• _Text provided_
☆ ☆ ☆ ☆

But in failing to capture Lobengula, they were faced with yet another legal knot that could not be untied. Lobengula had not conferred the power. It had been acquired by conquest, and conquest meant annexation. But annexation at that time “was being shunned like the plague.”[28] New anxieties over legalism had arisen.

The Matabeleland Order-In-Council of 18th July 1894 was also the starting point of Rhodesian constitutional development, under which a series of Constitutions in which Africans had no say would evolve to entrench the coloniser’s interest.

In the calamity[29] that was Rhodesia, we see from the very beginning a segregated system manifesting in early legal proclamations. Roman-Dutch law was established in the territory, but in civil cases between Africans, “native law” was to apply.[30] One way for the native, and another for the alien who was now in the process of claiming the native space for himself. And since it would be problematic for a newly subjugated people to own firearms, exceptional legislation would be required for “the natives” regarding arms and ammunition.

☆ ☆ ☆ ☆

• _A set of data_
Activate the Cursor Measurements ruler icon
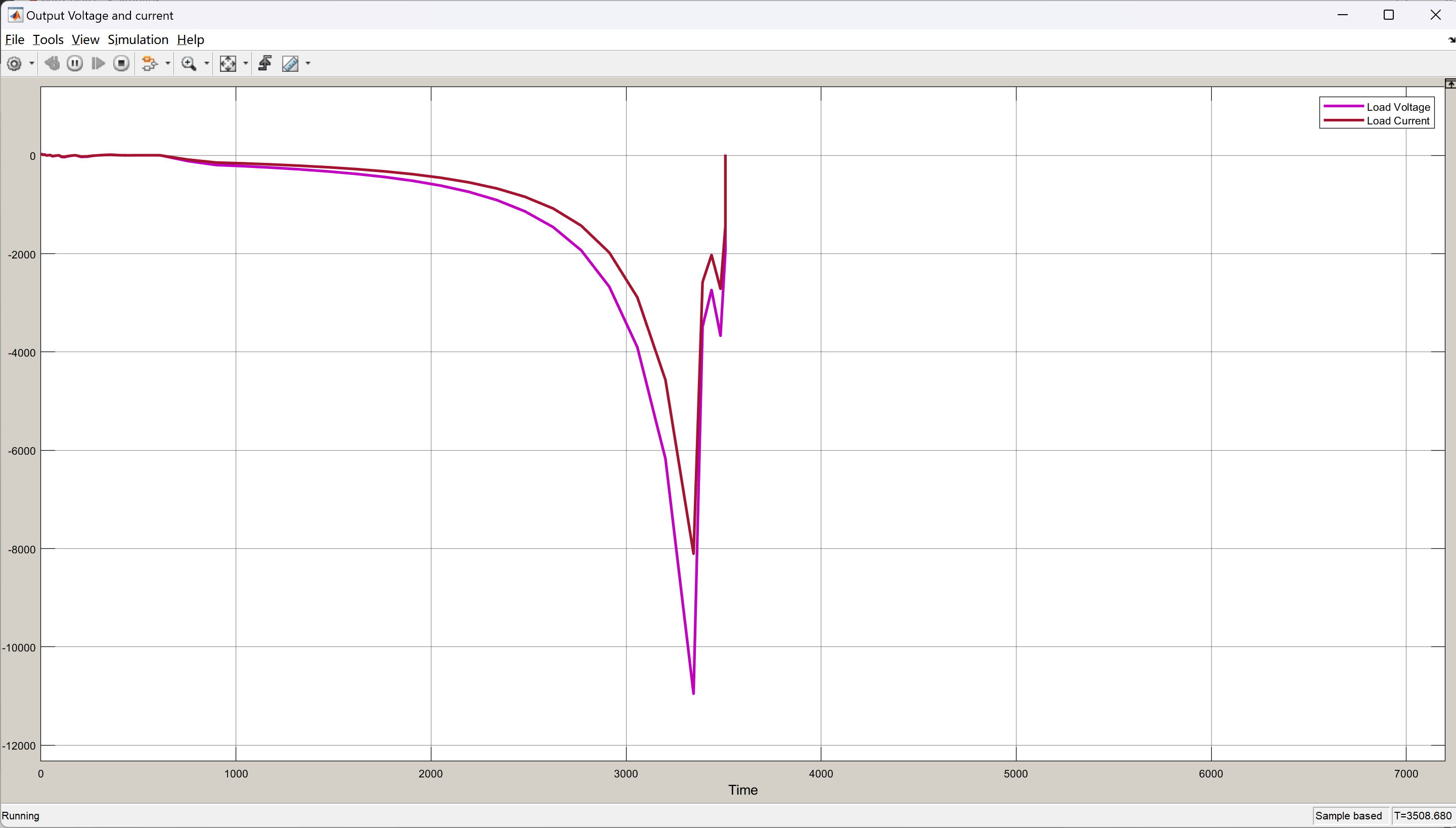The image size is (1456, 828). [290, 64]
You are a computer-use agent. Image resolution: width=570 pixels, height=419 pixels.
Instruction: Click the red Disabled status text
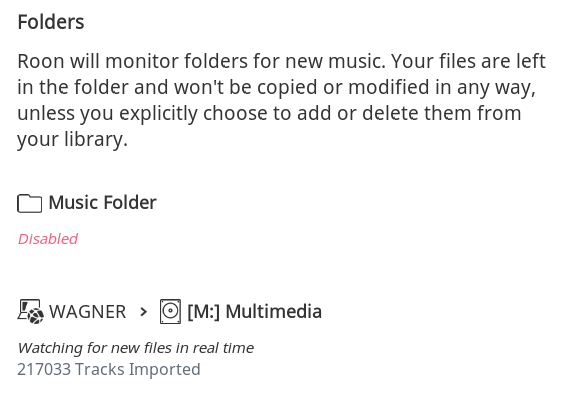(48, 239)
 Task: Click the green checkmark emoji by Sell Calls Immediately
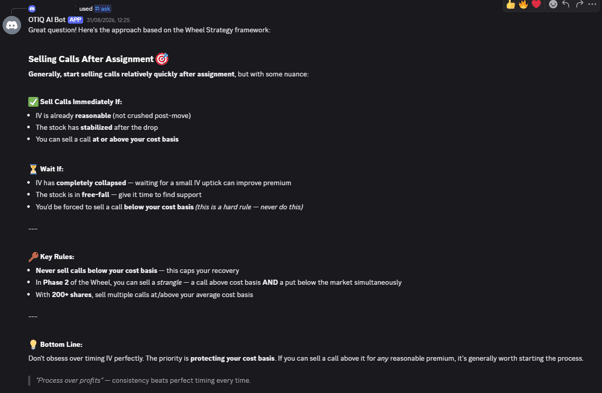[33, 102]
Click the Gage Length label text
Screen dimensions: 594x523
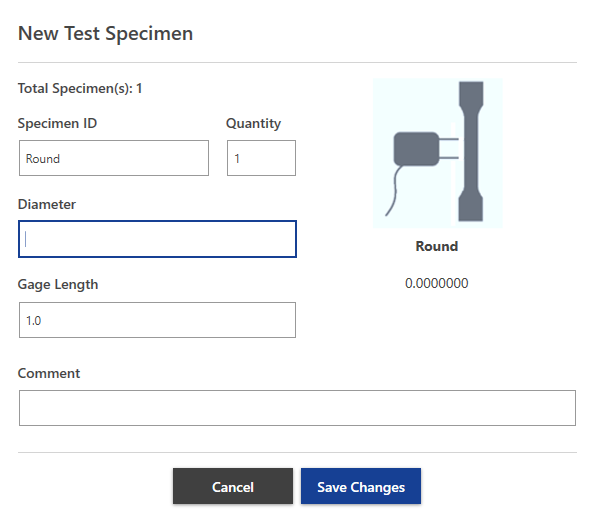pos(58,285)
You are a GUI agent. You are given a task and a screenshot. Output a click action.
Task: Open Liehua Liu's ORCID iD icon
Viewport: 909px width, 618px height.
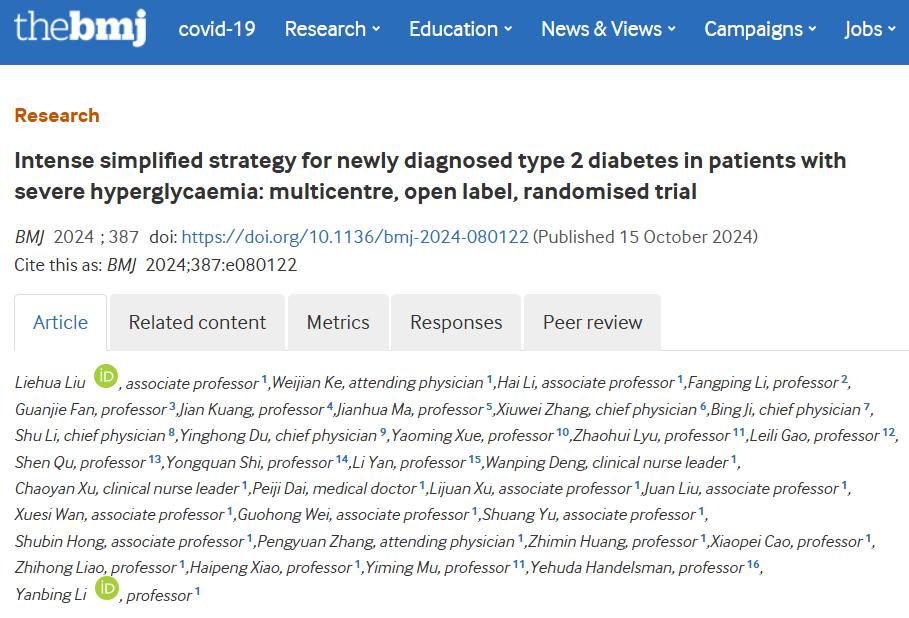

☆ ☆ ☆ ☆

• _Written exercise_
According to the passage on Rhodesian law, what date does the Matabeleland Order-In-Council bear? The entries are not needed here.

• _Answer for the task_
18th July 1894